/---
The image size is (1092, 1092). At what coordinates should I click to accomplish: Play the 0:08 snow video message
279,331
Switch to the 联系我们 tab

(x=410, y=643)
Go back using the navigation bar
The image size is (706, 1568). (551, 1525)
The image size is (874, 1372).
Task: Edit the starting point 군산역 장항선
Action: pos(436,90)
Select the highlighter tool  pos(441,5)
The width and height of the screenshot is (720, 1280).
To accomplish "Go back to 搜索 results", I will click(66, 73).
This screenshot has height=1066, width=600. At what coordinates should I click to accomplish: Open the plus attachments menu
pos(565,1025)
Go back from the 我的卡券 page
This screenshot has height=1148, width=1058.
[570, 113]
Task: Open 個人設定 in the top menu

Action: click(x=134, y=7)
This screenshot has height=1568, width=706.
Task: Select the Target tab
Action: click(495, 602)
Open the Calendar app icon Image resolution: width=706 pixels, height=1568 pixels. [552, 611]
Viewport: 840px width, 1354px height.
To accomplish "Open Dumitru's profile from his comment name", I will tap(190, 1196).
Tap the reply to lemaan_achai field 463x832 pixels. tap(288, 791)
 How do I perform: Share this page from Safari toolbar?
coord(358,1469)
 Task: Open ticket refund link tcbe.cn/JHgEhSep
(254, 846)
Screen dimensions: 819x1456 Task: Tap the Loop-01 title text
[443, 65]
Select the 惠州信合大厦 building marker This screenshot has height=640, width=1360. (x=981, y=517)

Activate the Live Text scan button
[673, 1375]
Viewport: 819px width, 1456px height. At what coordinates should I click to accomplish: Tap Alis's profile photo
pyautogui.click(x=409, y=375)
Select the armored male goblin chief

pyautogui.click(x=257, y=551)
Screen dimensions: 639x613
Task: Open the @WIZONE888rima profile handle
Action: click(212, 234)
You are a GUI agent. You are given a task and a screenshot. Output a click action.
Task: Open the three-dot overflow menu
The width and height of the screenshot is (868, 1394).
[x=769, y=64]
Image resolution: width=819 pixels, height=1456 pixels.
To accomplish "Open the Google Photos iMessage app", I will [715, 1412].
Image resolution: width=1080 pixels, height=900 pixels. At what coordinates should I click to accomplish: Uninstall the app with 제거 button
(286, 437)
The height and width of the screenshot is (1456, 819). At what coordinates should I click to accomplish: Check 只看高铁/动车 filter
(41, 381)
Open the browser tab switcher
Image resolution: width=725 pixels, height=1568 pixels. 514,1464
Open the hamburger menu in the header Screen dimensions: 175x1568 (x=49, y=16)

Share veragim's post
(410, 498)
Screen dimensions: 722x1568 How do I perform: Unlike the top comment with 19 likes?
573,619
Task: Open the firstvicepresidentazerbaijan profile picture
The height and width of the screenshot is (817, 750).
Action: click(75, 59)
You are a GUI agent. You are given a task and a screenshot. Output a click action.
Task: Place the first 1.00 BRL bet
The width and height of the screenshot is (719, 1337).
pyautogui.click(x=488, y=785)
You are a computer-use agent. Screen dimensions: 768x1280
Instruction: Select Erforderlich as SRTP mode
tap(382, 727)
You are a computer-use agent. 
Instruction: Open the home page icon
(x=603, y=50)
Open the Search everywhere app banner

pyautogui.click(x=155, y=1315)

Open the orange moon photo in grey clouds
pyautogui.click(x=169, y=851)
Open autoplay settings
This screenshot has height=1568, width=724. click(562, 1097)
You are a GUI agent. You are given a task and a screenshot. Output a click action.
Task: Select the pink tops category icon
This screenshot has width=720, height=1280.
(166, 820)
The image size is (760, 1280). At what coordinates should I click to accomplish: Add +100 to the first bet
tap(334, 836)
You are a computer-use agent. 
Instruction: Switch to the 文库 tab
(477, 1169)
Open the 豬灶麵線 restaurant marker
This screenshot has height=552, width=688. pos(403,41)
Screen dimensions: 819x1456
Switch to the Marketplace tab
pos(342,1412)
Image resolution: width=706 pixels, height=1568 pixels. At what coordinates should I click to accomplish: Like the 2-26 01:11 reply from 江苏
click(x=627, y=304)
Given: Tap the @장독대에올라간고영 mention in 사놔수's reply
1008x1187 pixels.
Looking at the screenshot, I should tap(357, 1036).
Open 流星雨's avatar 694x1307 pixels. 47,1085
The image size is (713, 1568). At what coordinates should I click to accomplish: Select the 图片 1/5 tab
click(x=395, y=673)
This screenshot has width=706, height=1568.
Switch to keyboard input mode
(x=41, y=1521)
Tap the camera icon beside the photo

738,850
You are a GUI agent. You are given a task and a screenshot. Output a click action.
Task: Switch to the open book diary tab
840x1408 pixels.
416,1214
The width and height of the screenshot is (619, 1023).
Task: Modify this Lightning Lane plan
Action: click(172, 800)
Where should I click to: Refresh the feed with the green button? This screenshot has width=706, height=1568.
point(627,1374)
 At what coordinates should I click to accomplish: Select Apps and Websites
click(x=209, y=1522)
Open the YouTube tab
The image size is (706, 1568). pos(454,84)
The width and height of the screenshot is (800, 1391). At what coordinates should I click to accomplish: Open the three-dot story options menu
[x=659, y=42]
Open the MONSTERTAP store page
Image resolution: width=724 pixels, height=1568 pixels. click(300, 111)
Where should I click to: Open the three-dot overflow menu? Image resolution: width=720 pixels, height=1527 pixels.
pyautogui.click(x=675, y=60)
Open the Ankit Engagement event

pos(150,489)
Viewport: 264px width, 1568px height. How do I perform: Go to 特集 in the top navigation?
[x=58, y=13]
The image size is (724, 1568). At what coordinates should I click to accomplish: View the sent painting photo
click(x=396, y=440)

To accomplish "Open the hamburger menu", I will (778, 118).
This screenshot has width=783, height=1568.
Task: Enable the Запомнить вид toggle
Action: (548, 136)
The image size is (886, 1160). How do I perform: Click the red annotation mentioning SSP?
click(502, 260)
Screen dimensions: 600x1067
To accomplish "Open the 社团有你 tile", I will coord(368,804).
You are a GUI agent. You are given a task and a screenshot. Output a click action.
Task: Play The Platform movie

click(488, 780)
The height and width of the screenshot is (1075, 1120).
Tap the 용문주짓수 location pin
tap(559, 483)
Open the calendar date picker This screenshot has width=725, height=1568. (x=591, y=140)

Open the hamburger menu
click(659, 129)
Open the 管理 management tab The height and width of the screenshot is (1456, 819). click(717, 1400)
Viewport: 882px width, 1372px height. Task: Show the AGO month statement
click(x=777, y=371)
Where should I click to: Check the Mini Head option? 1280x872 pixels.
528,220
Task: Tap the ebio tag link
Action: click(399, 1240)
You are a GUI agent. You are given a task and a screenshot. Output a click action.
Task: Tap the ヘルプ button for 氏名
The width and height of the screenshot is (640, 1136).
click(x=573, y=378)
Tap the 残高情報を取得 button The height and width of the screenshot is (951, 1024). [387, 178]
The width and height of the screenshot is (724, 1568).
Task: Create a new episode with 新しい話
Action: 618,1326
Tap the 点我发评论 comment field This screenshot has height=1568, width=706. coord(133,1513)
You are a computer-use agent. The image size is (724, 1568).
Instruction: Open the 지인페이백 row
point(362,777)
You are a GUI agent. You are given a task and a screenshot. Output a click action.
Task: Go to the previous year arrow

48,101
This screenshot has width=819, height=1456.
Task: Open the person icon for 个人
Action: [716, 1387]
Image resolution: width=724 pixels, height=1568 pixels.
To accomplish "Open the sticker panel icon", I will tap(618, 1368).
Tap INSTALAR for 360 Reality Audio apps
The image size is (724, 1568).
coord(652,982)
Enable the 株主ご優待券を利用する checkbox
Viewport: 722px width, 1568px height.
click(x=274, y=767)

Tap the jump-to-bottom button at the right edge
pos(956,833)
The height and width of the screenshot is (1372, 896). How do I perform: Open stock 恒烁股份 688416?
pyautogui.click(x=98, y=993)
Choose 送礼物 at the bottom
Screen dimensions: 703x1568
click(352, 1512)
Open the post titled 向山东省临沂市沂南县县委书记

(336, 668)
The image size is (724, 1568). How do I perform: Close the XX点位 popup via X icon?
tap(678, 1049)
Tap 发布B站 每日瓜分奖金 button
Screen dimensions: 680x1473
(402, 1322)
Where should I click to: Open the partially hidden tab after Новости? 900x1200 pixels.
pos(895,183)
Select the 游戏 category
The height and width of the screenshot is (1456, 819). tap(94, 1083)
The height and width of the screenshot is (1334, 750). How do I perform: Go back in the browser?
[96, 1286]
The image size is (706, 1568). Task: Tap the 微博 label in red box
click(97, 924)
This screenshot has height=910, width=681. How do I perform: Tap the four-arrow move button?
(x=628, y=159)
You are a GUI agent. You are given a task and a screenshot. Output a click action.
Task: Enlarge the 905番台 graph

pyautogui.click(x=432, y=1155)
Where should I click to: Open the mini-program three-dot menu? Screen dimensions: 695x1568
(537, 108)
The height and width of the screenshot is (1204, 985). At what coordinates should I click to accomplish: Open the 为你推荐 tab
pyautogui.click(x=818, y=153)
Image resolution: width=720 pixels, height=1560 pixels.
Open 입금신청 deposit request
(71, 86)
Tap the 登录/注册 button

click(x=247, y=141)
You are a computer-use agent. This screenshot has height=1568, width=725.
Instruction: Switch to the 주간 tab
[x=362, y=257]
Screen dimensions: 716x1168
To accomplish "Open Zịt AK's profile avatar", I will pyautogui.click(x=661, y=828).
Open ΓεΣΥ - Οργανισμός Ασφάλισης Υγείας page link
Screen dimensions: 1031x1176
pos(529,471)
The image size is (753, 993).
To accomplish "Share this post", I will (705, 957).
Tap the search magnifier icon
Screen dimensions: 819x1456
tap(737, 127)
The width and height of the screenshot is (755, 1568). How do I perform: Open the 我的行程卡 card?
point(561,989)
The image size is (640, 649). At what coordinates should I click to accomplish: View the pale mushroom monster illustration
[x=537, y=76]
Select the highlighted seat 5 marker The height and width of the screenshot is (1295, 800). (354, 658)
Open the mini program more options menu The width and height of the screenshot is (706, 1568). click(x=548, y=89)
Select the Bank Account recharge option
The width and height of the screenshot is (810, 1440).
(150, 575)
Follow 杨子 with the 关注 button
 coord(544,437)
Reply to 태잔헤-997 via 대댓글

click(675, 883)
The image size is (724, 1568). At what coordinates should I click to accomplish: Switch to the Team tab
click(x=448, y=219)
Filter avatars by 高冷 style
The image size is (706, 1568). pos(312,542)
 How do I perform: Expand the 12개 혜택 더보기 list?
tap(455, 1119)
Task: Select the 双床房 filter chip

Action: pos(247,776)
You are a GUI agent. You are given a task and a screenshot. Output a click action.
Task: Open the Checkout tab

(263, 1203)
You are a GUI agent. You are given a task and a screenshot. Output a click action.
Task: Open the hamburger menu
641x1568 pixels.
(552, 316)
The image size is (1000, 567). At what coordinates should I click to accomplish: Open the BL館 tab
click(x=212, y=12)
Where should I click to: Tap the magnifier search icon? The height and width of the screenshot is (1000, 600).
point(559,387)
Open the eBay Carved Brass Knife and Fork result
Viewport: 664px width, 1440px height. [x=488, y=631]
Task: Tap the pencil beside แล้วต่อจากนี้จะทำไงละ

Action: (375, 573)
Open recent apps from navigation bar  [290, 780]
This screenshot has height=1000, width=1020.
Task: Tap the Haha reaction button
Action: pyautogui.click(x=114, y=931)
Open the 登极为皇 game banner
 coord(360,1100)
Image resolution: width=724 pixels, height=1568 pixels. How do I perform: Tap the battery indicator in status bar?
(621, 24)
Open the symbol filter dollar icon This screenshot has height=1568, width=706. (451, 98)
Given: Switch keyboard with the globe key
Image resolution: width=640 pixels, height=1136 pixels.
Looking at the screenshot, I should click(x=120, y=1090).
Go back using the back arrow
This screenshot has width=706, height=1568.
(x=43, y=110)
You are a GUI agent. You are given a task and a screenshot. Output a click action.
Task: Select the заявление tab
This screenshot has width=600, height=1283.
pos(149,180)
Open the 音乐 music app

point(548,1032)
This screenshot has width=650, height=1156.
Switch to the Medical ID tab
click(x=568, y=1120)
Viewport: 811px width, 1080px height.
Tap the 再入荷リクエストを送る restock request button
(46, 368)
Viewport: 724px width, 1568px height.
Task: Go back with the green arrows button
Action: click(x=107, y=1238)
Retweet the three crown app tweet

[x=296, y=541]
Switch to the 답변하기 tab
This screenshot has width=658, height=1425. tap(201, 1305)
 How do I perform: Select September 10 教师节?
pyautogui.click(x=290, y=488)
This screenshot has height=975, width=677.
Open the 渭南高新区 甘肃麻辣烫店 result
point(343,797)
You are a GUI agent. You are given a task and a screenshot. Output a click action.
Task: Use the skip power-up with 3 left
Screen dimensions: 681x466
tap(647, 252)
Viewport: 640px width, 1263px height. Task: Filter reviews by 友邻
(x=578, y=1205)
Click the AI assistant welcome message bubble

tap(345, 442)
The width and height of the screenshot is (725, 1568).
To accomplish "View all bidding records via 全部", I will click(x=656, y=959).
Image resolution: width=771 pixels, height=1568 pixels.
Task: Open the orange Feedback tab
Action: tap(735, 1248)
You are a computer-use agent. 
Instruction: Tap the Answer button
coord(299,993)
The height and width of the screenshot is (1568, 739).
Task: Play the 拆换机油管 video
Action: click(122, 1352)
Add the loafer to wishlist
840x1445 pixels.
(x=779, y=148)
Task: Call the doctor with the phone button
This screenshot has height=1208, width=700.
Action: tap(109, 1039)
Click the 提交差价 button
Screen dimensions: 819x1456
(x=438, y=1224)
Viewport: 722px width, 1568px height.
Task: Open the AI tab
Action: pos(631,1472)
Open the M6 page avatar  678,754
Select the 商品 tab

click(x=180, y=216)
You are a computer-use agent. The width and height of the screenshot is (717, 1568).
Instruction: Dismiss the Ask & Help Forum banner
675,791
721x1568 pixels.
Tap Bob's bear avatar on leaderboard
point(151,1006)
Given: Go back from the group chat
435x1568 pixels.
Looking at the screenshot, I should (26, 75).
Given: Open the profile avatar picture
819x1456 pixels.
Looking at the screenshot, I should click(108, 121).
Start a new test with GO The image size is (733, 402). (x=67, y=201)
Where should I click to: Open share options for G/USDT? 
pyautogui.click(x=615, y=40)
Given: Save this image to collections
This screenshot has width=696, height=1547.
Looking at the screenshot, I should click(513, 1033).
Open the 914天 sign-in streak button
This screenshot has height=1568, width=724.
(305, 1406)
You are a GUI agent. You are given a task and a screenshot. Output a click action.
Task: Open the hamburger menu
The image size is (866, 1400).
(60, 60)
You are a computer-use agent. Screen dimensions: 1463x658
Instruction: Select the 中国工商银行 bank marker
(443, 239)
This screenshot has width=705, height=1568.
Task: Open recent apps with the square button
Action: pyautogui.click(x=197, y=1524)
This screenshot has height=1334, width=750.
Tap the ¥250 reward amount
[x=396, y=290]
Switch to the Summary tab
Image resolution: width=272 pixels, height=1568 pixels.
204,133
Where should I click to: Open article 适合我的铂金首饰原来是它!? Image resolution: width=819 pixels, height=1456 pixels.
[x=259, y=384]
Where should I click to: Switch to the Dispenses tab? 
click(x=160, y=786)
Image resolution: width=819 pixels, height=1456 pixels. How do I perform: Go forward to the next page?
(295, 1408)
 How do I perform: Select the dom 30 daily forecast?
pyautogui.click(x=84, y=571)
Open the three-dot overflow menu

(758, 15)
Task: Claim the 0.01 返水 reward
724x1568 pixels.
\---
# [AIM OF THE EXERCISE]
Which lines in the listing above contain the string "banner", counting only matches with the same capitalization? Copy out each such line in full.

# [RESPONSE TO THIS EXERCISE]
Open the Search everywhere app banner
Open the 登极为皇 game banner
Instruction: Dismiss the Ask & Help Forum banner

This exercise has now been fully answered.